Homozygotes of wg, en, nkd and ptc null alleles die as unhatched first instar larvae but by in vivo culture in adults (Hadorn et al. 1968) we have extended their development to an equivalent of the third larval instar, when imaginal discs, if present, are mature and competent to differentiate in a larval host. Thus, we have shown which of these four mutants produce imaginal discs and describe their morphology.

Stocks

Canton S females and larvae were used as hosts for transplantation. Embryos from the following stocks were implanted into hosts (for some transplants embryos were collected from a cross of two different alleles).

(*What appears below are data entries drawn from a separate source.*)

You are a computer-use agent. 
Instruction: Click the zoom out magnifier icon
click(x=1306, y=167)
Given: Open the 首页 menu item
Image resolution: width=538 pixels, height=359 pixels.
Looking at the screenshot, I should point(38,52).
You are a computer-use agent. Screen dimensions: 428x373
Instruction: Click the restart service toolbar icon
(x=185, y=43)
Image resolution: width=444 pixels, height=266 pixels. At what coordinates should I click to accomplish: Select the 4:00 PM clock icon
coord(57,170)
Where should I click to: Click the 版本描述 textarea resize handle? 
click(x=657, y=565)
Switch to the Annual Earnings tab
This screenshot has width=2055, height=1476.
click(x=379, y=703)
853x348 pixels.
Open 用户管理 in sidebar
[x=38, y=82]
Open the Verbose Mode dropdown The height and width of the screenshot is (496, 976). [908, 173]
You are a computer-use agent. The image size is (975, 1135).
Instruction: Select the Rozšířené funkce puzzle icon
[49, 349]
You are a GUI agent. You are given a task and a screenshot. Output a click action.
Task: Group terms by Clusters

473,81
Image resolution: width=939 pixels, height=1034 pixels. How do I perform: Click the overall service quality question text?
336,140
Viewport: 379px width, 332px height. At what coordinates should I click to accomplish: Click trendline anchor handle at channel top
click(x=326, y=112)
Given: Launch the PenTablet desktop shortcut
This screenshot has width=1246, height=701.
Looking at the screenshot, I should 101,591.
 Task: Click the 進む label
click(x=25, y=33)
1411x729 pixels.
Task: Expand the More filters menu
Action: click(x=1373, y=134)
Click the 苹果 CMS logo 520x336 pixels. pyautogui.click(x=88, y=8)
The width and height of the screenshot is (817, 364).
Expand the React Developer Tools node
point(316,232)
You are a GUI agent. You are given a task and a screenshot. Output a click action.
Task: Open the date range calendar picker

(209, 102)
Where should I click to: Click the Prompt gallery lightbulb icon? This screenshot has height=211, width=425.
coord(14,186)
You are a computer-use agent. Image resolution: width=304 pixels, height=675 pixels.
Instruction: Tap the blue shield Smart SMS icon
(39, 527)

Wildtype; Canton S; mwh red e/mwh red e and mwh red e/TM3,Sb Ser e. wingless; dp wgL4b en bw/Gla; wgCX4b pr/CyO. engrailed; stw pwn en10/ CyO, stw pwn enIK/ CyO, stwpwn en10/ CyO, en10/ CyO, en7/ CyO and stw pwn enX49/ CyO. naked; ‘ru cu ca’ nkd 7ES9 1 TMg gb e and ‘ru cu ca7HI6I TM3,Sb e. patched; stw ptcG12/ CyO, stw ptcINIO8I CyO and ptc82/ CyO. Typical mutant embryos are shown in Fig. 1 and the phenotypes were similar for each allelic combination used with one exception; the combination enX49/ en10, unlike the en” embryo shown in Fig. 1 E and F, did not exhibit a pair rule phenotype and had about one Keilin’s sensory hair per embryo. Stocks are described in Lindsley and Grell (1968), Tearle and Nüsslein-Volhard (1987), Nakano et al (in press) and Phillips et al. (submitted). The en lac-Z/CyO stock was provided by C. Hama and T. Kornberg.

Fig. 1.

Cuticle preparations of the mutants. (A) wild-type embryo (dark-field); (B) wild-type embryo, detail of the third thoracic and first abdominal segments (phase contrast); (C) wg embryo, wgCX4/wgL4, (dark-field); (D) wg embryo, detail of the thorax and first abdominal segment (phase contrast); (E) en embryo, en10/en7 (dark field); (F) en embryo, detail of the thorax and first abdominal segment (phase contrast); (G) nkd embryo, nkd7E89/nkd7E89, (dark field); (H) nkd embryo, detail of second and third thoracic segments and first abdominal segment (phase contrast); (I) ptc embryo, ptcS2/ptcIN108 (dark field) and (J) ptc embryo, detail of the third thoracic and first abdominal segments (phase contrast). Each Fig. shows a ventral aspect; arrowhead, Keilin’s organ; thorax, t and abdomen, a.

Fig. 1.

Cuticle preparations of the mutants. (A) wild-type embryo (dark-field); (B) wild-type embryo, detail of the third thoracic and first abdominal segments (phase contrast); (C) wg embryo, wgCX4/wgL4, (dark-field); (D) wg embryo, detail of the thorax and first abdominal segment (phase contrast); (E) en embryo, en10/en7 (dark field); (F) en embryo, detail of the thorax and first abdominal segment (phase contrast); (G) nkd embryo, nkd7E89/nkd7E89, (dark field); (H) nkd embryo, detail of second and third thoracic segments and first abdominal segment (phase contrast); (I) ptc embryo, ptcS2/ptcIN108 (dark field) and (J) ptc embryo, detail of the third thoracic and first abdominal segments (phase contrast). Each Fig. shows a ventral aspect; arrowhead, Keilin’s organ; thorax, t and abdomen, a.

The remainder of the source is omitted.